Violinist, Liana, Gourdjia, to star at Bantry fest

Liana Gourdjia has fond memories of her first encounter with Menahem Pressler, founder of the famous Beaux Arts Trio.

Violinist, Liana, Gourdjia, to star at Bantry fest

“In one hour,” says the Russian violinist, “I had learned more about the world of Schumann and how one can express it with such limited means as fingers than one can ever imagine.”

Next week, Gourdjia and her regular chamber music partners, cellist Marc Coppey, and pianist Peter Laul, will play at the West Cork Chamber Music Festival.

After Bantry, the trio will be back in Paris, recording their debut CD of Shostakovich trios.

Such is the life of a violinist who has been immersed in music from a very young age. “Since I can remember, there were sounds of violin and piano at home and in the home of my grandmother,” she says.

Her mother was much in demand nationally as an accompanist and, by the age of six, Gourdjia was able to sing the themes of all the concerti that she heard when mother was accompanying her sister.

Gourdjia successfully auditioned, aged six, for the Central Music School in Moscow, having played Paganini Variations, a character piece and a compulsory étude. Her professor, Iryna Bochkova, never mentioned the word technique. “She only wanted to find new musical paths.”

It’s an education that has stood Gourdjia in good stead, but it took a lot of dedication. Her school day lasted up to seven hours of classes and included intense music study — solfege, history, harmony, rhythm, choir, and orchestra.
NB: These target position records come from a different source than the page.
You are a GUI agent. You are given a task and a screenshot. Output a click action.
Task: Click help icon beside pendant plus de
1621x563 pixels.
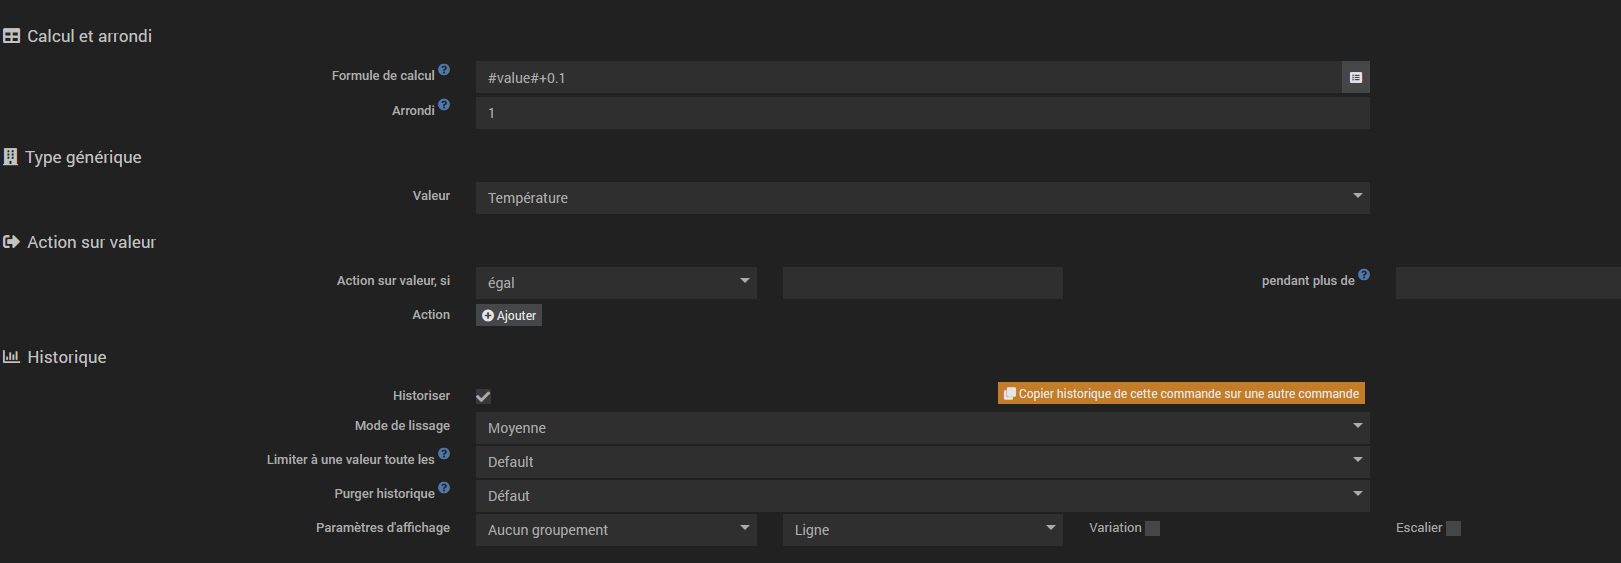pos(1364,275)
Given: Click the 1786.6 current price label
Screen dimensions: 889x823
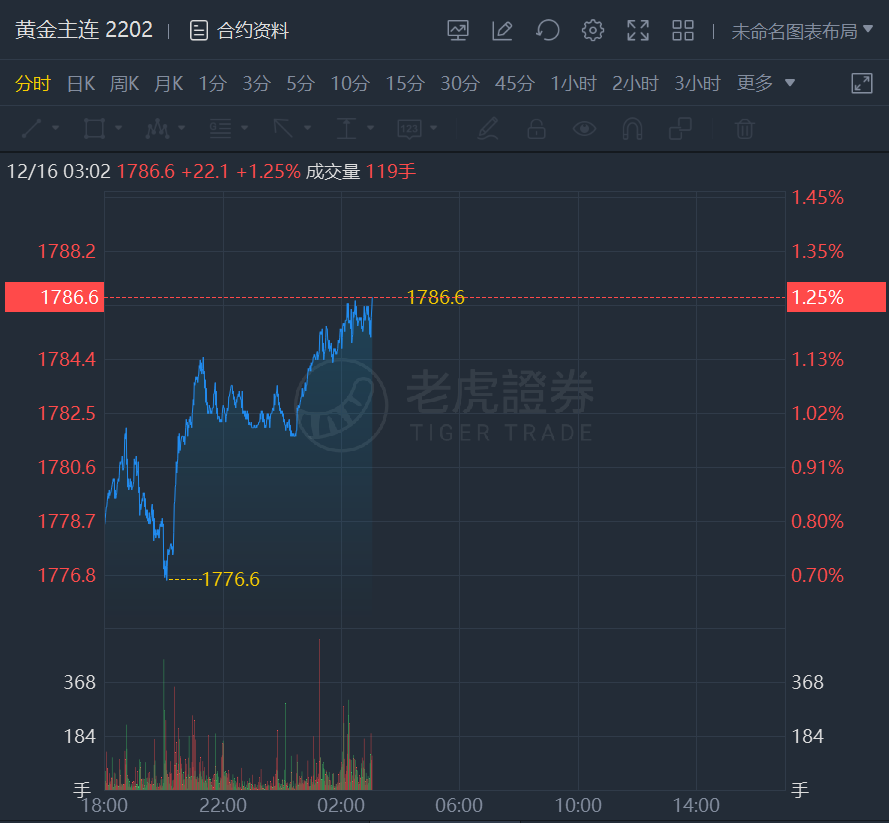Looking at the screenshot, I should click(x=54, y=297).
On completing her studies at the Central Music School she moved to the Cleveland Institute of Music in Ohio, where her chamber music idol was Peter Salaff, a founder member of the illustrious Cleveland Quartet, and its second violin for all 26 years of the quartet’s existence.

Before going to America, however, she had, from the age of eight, been touring, playing concerts not just in Russia but in western Europe also. Gourdjia remembers being about 11 when somebody told her that Wieniawski’s Concerto No 2 was difficult. This was news to her — she had simply been playing it without even thinking of its challenges. She also tells of her amazement at seeing 55 pairs of shoes in a shop in Paris —something unimaginable in Russia at that time (1989).

Like many Russians of the era, a pair of jeans brought back from the West were a prized possession. Her mother had got them in Genoa where she had been accompanying laureates of the Paganini competition.

Gourdjia is loud in her praise of her teachers in both Russia and the US. At her graduation in Cleveland she met another major influence, Jaime Laredo, a professor at Indiana University Jacobs School of Music.

He restored her ability to feel the joy while sharing the music. “When I entered his presence I was in a sanctuary where all breathe music,” she remembers.

Since leaving Russia, Gourdjia has moved home about every two years. She is now based in France, “to be with the man of my life, with whom I have a chance to share music and love for life together”.

Liana Gourdjia plays at West Cork Chamber Music Festival in Bantry, which runs from tomorrow to July 4.